▶ _THE DATA_:
+ + +

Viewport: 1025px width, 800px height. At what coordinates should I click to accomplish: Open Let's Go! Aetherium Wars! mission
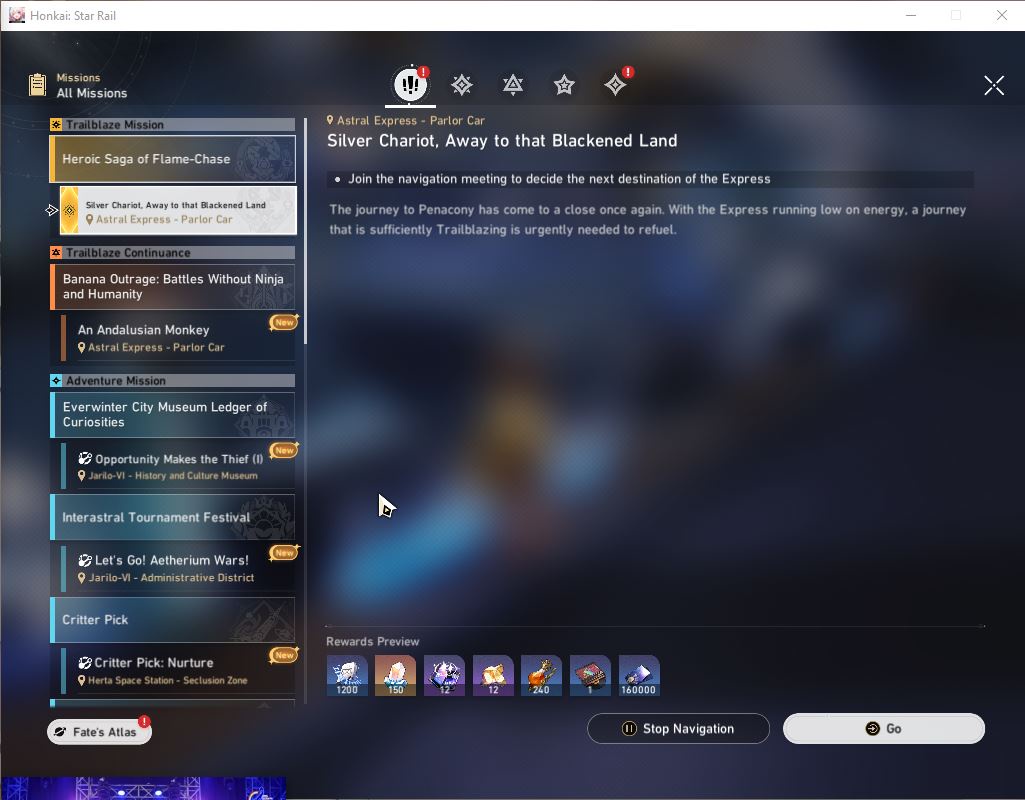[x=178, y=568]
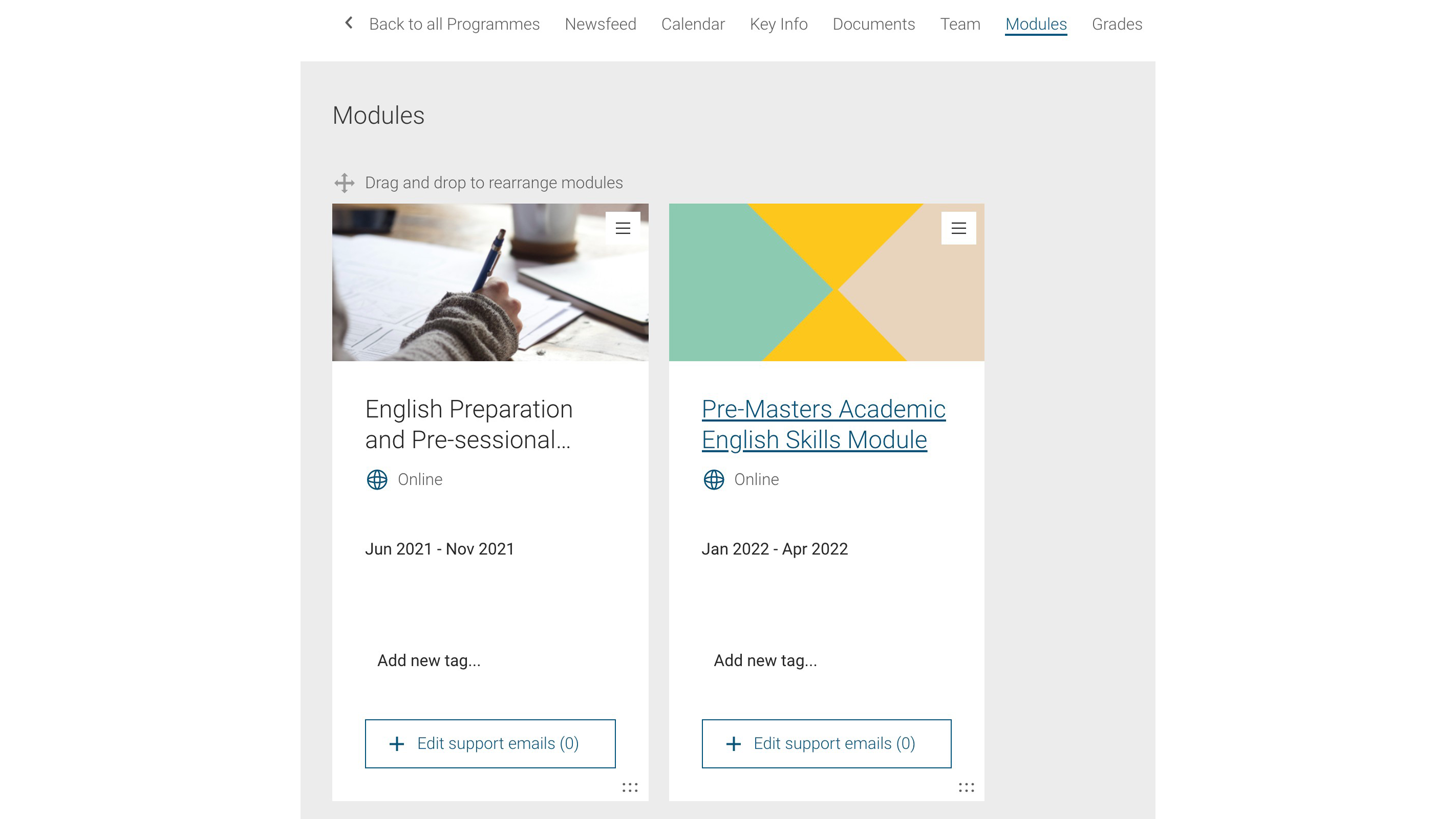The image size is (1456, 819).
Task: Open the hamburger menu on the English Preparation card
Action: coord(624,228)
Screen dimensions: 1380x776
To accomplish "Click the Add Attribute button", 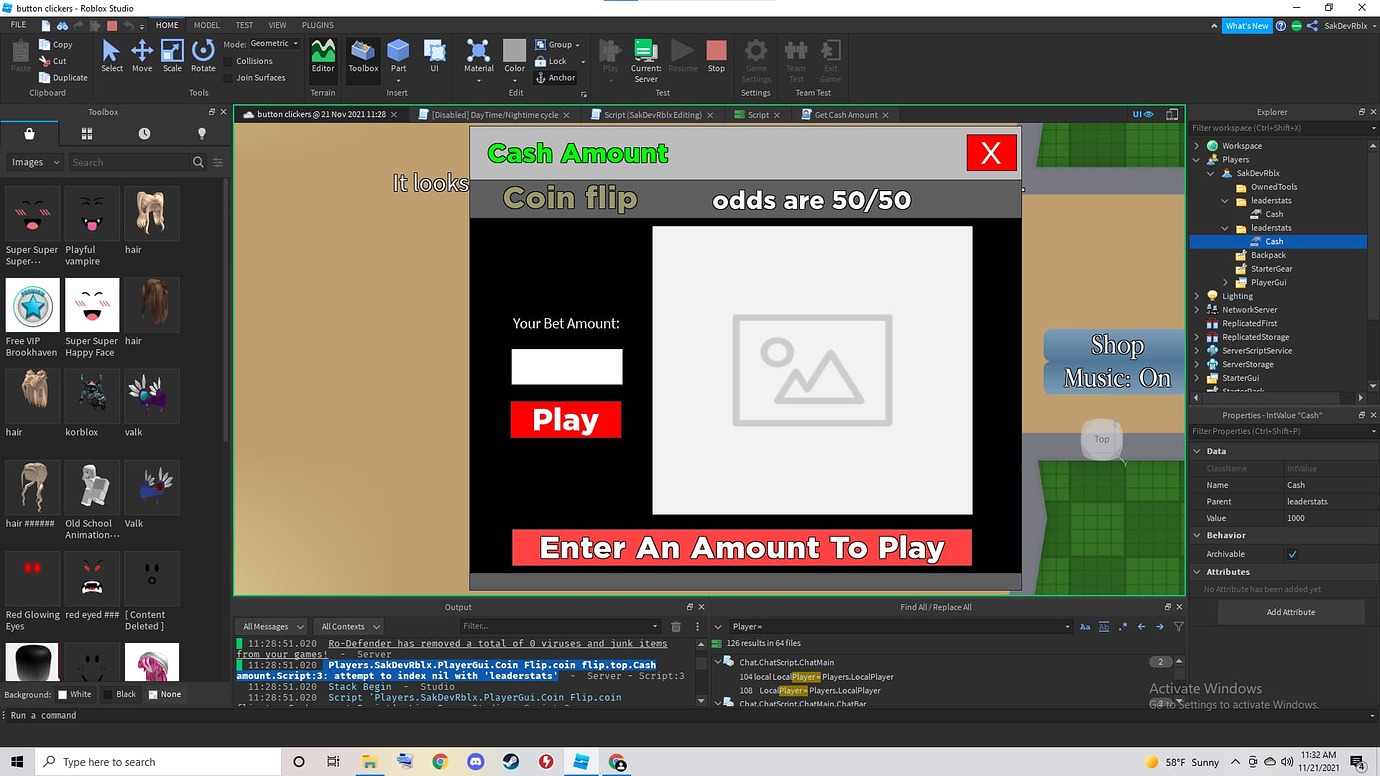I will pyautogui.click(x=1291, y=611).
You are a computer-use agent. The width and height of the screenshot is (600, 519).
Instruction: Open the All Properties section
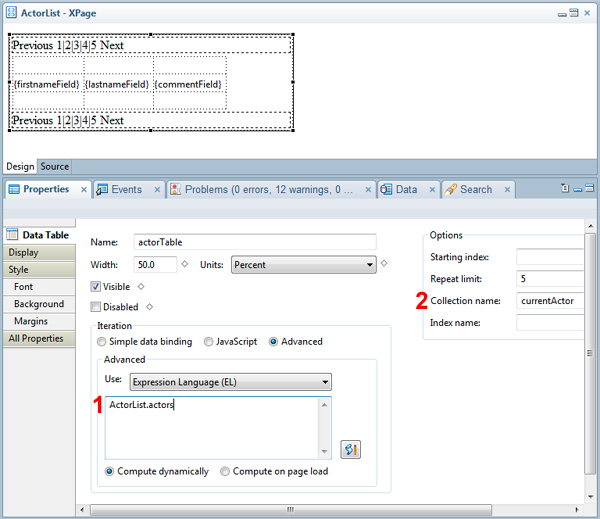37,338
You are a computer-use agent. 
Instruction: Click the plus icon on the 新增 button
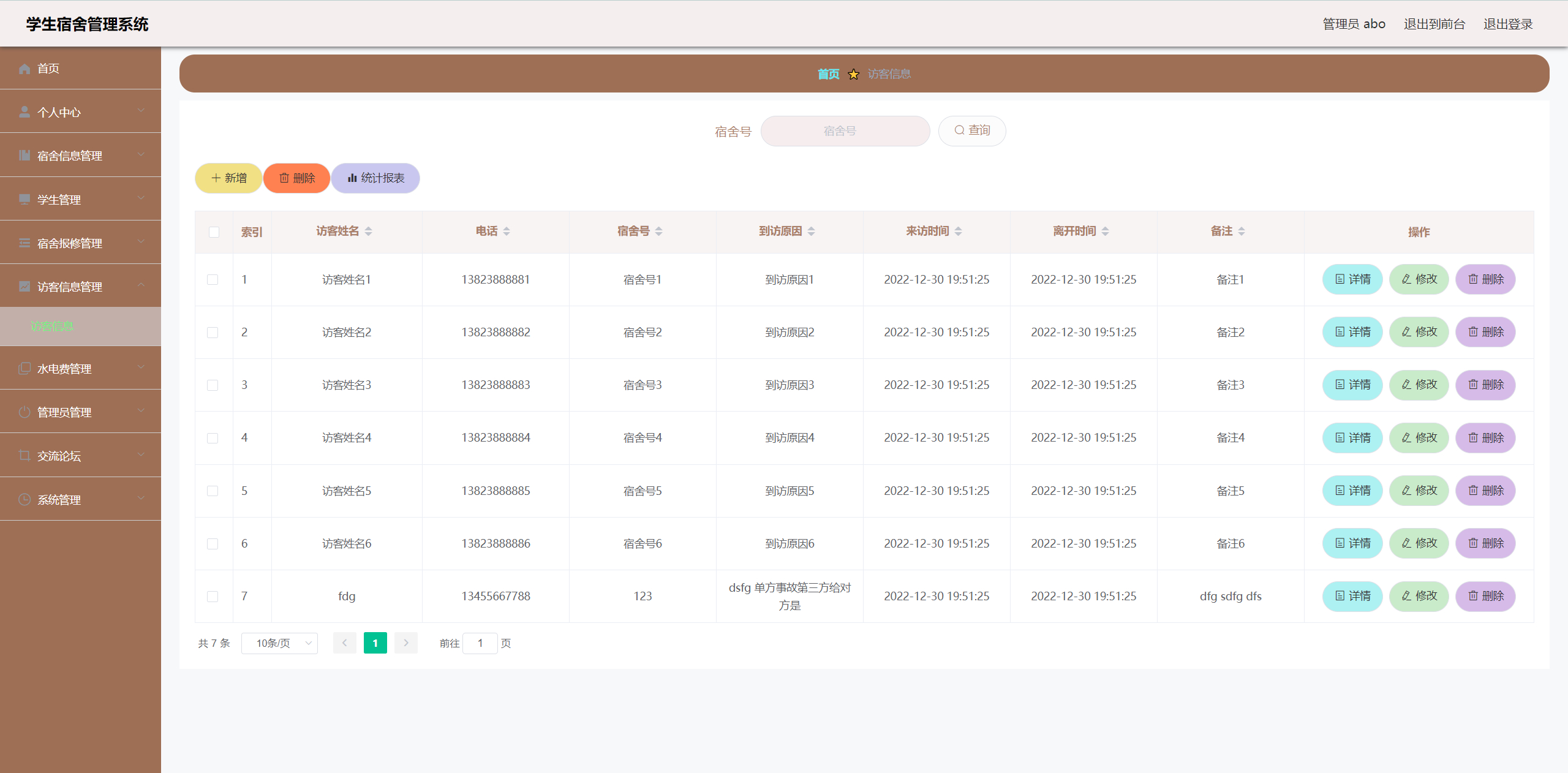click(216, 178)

+ + +

Extract the part of the listing that opens with the line containing "You are a computer-use agent. The" and runs through the end of the listing, copying each line exactly. Leave the pictures out of your answer.

▶ _ANSWER TO THIS PROBLEM_:
You are a computer-use agent. The width and height of the screenshot is (600, 519).
Instruction: Open the All Properties section
37,338
You are a computer-use agent. 
Instruction: Click the plus icon on the 新增 button
click(216, 178)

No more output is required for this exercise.